In queste ore sta circolando molto una dichiarazione di Dmitry Rogozin, responsabile dell’agenzia spaziale russa Roscosmos, che avrebbe affermato come le sanzioni internazionali messe in campo dopo l’invasione dell’Ucraina potrebbero interrompere i lanci dei razzi e delle navicelle russe che riforniscono la Stazione Spaziale Internazionale e le operazioni che la mantengono in orbita.
Rogozin, che non è uno scienziato ma che si trova alla guida dell’agenzia spaziale russa per motivi politici e lo stretto legame con il presidente russo Vladimir Putin, non è nuovo a minacce di questo genere e ha già fatto dichiarazioni dello stesso tenore nei giorni scorsi, ma si tratta di pura propaganda. Vediamo perché.
Caduta progressiva. La Iss si trova a 400 km di altezza, dove l’atmosfera è molto tenue (ma c’è) e ha un effetto frenante. Per questo la Stazione cade lentamente verso Terra e quindi ogni tanto è necessario correggere l’orbita, rialzandola. Per fare tutto ciò si utilizzano i motori di manovra del modulo russo Zvezda oppure i motori delle navette russe Progress (quelle che portano materiale ed esperimenti alla Iss da parte russa) attraccate alla Stazione.
È quanto è successo venerdì 11 marzo quando il cargo russo Progress MS-18, attraccato alla Stazione, ha acceso i propri motori per sei minuti, su comando del Controllo Missione russo, come previsto. Come fa notare Paolo Attivissimo: “La realtà dei fatti è completamente opposta alle sparate di Rogozin”.
Se è corretto dire che normalmente il mantenimento della quota orbitale dipende dai russi, è altrettanto vero che questa operazione è stata compiuta anche dal veicolo spaziale della Nasa Cygnus, di costruzione statunitense e anche’esso normalmente utilizzato per rifornire la Stazione Spaziale.
In quanto tempo? La quota orbitale della Iss si abbassa molto lentamente (si parla di mesi o anni) e il rischio che precipiti improvvisamente perché l’agenzia russa smette di fare i cosiddetti reboost programmati è una bugia propagandistica. Inoltre Nasa ed Esa, grazie anche a SpaceX, stanno sviluppando nuove procedure che possano essere svolte da altre navette. Il tutto per rendere la Stazione Spaziale Internazionale indipendente dai russi per queste operazioni. 
Diverso è il caso, invece, di accensione dei motori per cambiare in tempi rapidi la quota della ISS per evitare la collisione con i detriti spaziali. In questi casi la cooperazione con Roscosmos è imprescindibile e si può fare solo con i motori russi.

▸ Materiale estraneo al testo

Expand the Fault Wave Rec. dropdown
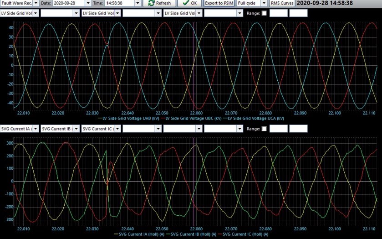coord(36,3)
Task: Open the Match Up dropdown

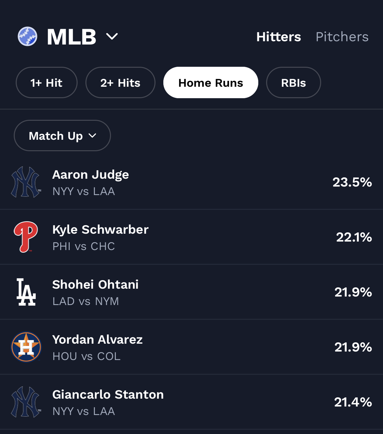Action: pyautogui.click(x=62, y=136)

La Stazione Spaziale Internazionale vista di lato con i diversi moduli e le agenzie che li hanno sviluppati e ne assicurano il funzionamento. Le sanzioni internazionali potrebbero rendere impossibile la collaborazione russo-europea, rendendo problematica la manutenzione e l’evoluzione del modulo Nauka, che dipende in gran parte dal braccio telecomandato europeo ERA. Guarda i moduli dall’interno.
© ESA–K. Oldenburg

La fine della ISS. La Stazione Spaziale Internazionale è in orbita dal 1998 e gli anni si fanno sentire. La sua esistenza è comunque segnata, a prescindere dalla guerra in Ucraina. Grazie ai dati in suo possesso, la Nasa è fiduciosa che l’avamposto spaziale possa rimanere in salute fino al 2030, sebbene l’ultima analisi completa abbia proiettato i dati fino al 2028.
Come avverrà la dismissione? Un gruppo di ingegneri della NASA e dell’agenzia spaziale russa Roscosmos ha già definito alcuni aspetti delle modalità di “rientro” (ispirandosi a quanto fu fatto con la stazione russa MIR), con l’obiettivo primario di non provocare danni. Stando all’idea degli ingegneri verranno lanciate alcune navicelle Progress russe che, agganciate e grazie a una serie di accensioni dei loro motori, abbasseranno progressivamente l’orbita della stazione.
La traiettoria della ISS sarà tale da far precipitare questo oggetto gigantesco in un’area disertata dalle navi nell’Oceano Pacifico, dove c’è il cosiddetto cimitero dei satelliti. Con circa 400 tonnellate, la Stazione Spaziale è di gran lunga l’oggetto di fabbricazione umana con la massa maggiore che abbia mai fatto il giro della Terra. E siccome più grande è un oggetto, più è probabile che l’atmosfera non lo bruci completamente, è facilmente comprensibile che la Nasa stia studiando nel dettaglio il piano di rientro. 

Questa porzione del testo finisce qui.